▶ [MATERIAL SHOWN]:
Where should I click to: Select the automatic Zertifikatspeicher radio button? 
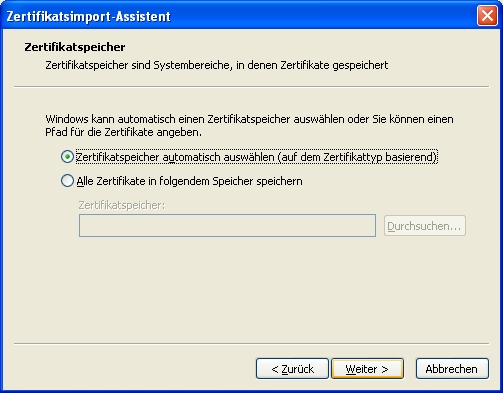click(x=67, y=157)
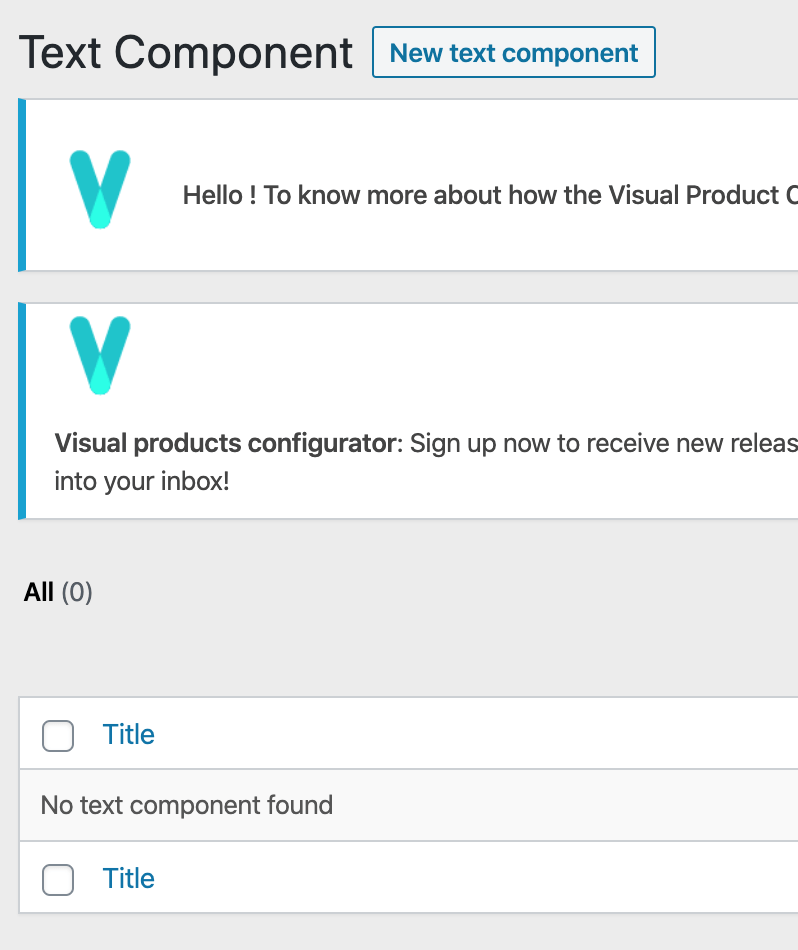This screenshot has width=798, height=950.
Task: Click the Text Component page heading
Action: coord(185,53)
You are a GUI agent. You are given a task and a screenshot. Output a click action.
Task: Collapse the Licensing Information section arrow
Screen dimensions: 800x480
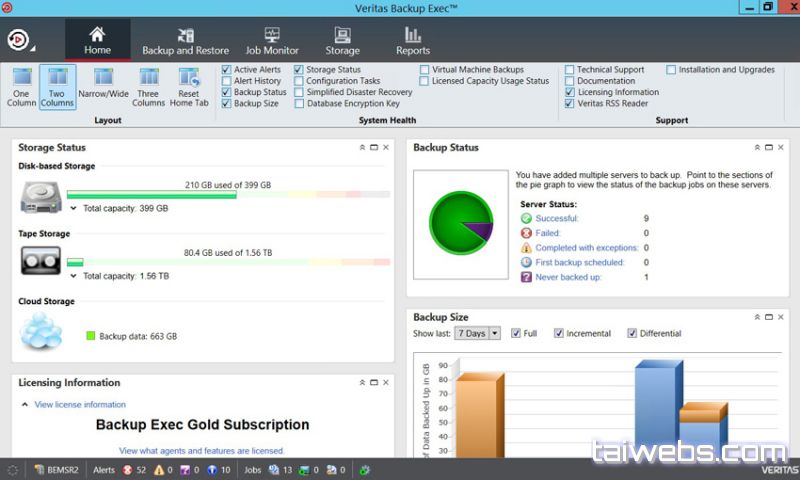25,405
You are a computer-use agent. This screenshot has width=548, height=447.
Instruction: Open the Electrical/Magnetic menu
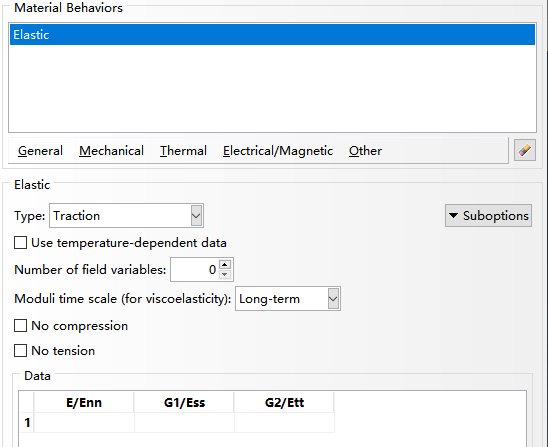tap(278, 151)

---

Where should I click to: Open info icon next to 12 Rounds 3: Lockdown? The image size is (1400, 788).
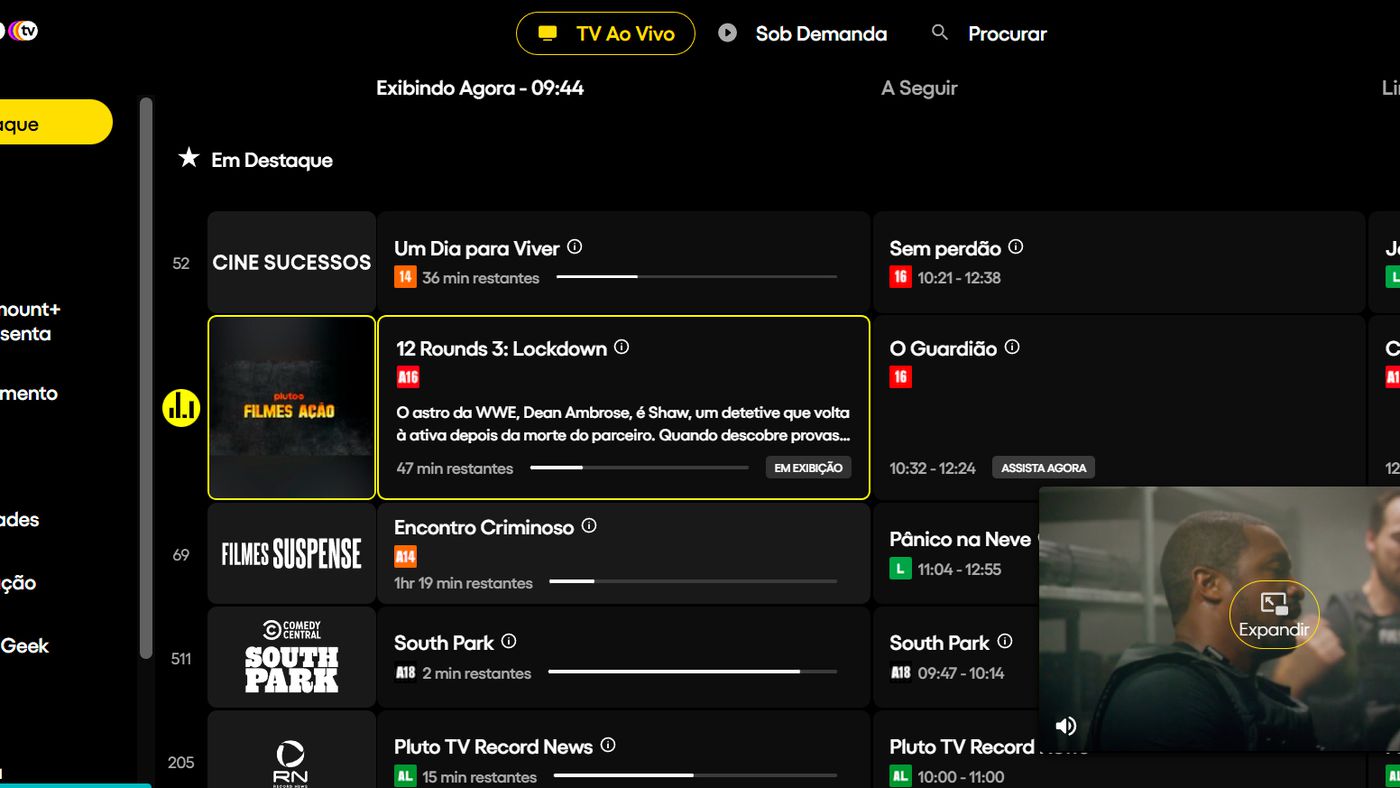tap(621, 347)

▶ [TASK STATEMENT]: The output is the stretch above from the line with "Where should I click to: Select" through the line with "You are a GUI", copied word for word with both ends kept and every picture dropped.

▶ [OUTPUT FOR THIS TASK]:
Where should I click to: Select the automatic Zertifikatspeicher radio button? 
click(x=67, y=157)
This screenshot has width=798, height=950.
Task: Click the Text Component page heading
Action: coord(185,53)
You are a GUI agent. You are given a task and a screenshot. Output a click action.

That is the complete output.